Decision this supports:
Before bountying any portability implementation, maintainers can safely bounty an offline verifier/spec package. The artifact should prove that future claim eligibility can be audited from public MergeWork state without choosing any external settlement target.

Recommended acceptance criteria for that future verifier bounty:

1. The submission must define one canonical snapshot manifest shape. Required fields should include snapshot_ledger_sequence, snapshot_entry_hash, snapshot_created_at, source_api_base_url, export_tool_commit, claim_domain, account normalization rules, and an ordered list/hash of eligible claim rows.

2. The verifier must run offline against fixture files, not a live mutable API call. Live endpoints such as /api/v1/ledger, /api/v1/accounts/{account}, /api/v1/accounts/{account}/accepted-work, and /api/v1/proofs/{hash} can be used to build fixtures, but the accepted verifier result should be reproducible from checked-in JSON fixtures.

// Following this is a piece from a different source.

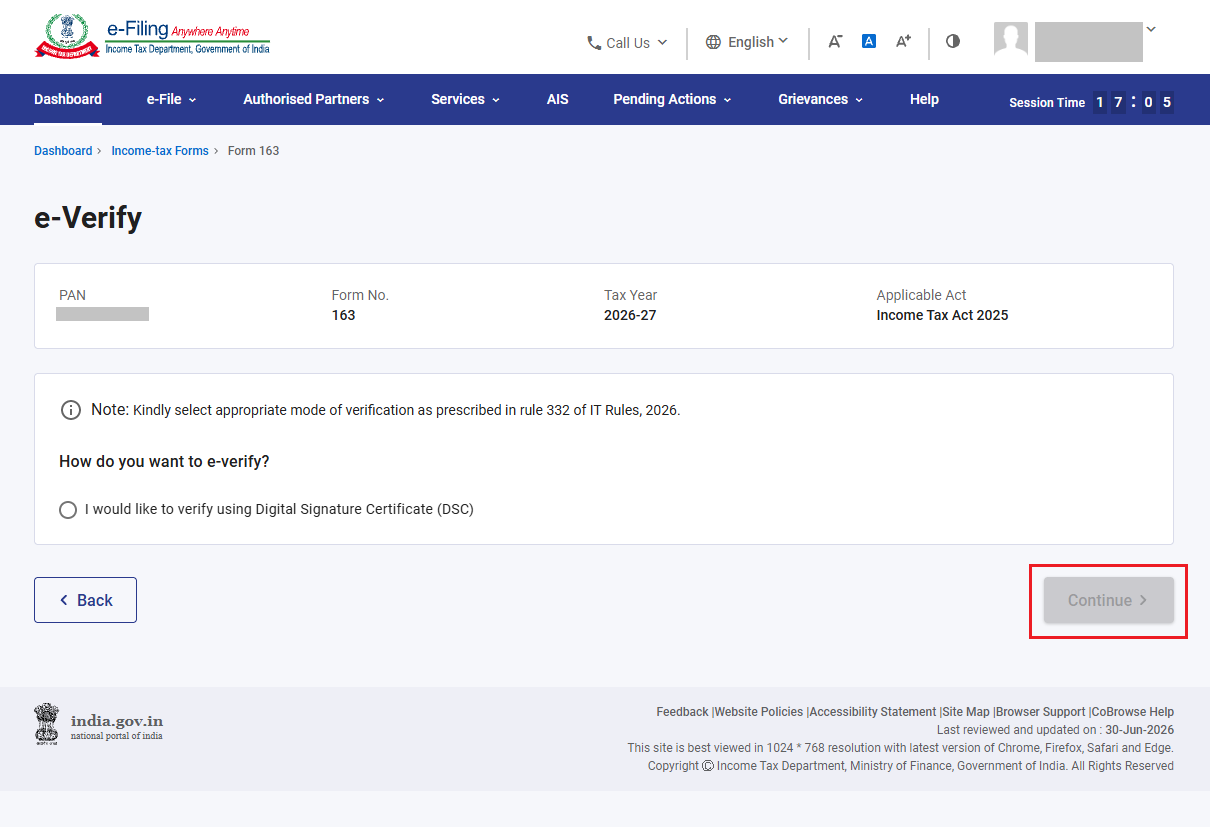Click the info icon beside Note
The height and width of the screenshot is (827, 1210).
tap(71, 410)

3. Every eligible row should bind the source account, destination identifier, amount in integer microunits, bounty/payment proof reference, and a deterministic nullifier such as a hash over claim_domain, snapshot hash, source account, destination identifier, and amount. The exact formula can change, but the bounty should require one stable formula and tests for it.

4. Required negative fixtures should include: proof after cutoff, non-bounty_payment proof, duplicated nullifier, amount mismatch, missing proof hash, account case/whitespace ambiguity, destination identifier ambiguity, stale manifest with the same sequence but a different entry hash, and replay of the same claim row.

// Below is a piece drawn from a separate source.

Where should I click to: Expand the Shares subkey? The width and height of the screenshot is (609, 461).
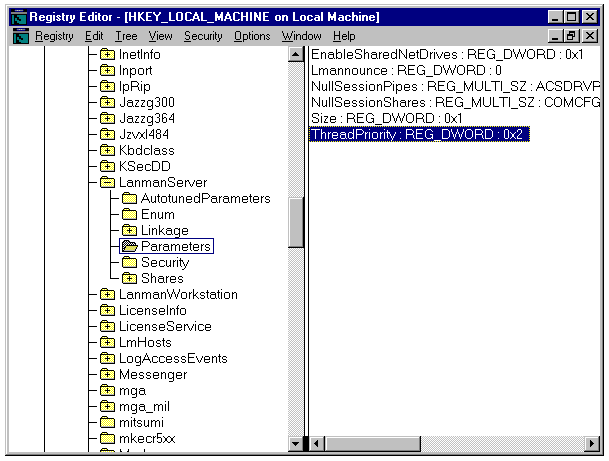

5. Required positive fixtures should include: an unpaid github:* balance row, a linked mrwk1 wallet row, and an account with multiple accepted-work proofs whose total must equal the exported claim amount.

6. The verifier output should be a deterministic pass/fail report with row-level reasons. It should not require private keys, wallet signatures, OAuth cookies, deployment credentials, or maintainer-only database access.

7. Docs submitted with the verifier should use conservative wording: "snapshot eligibility" or "claim proof" is acceptable; wording that implies spendability outside MergeWork, guaranteed conversion, bridge availability, exchange listing, price, or cash-out should fail review.

What to reject:

• Verifiers that trust GitHub comments, issue labels, or contributor prose over ledger/proof state.
• Verifiers that fetch live state during validation without pinning a ledger sequence/hash.
• Artifacts that cannot produce the same result twice from the same fixtures.
• Any design that requires maintainers to accept external custody, external token deployment, or legal/compliance assumptions as part of a test bounty.

Why this is useful:
This gives maintainers a low-risk next bounty that improves auditability regardless of the eventual portability decision. If the future decision is "defer external portability," the fixtures and verifier still document the ledger invariants. If maintainers later choose a snapshot or claim path, the hard replay/cutoff/normalization cases are already pinned before any value-bearing integration work starts.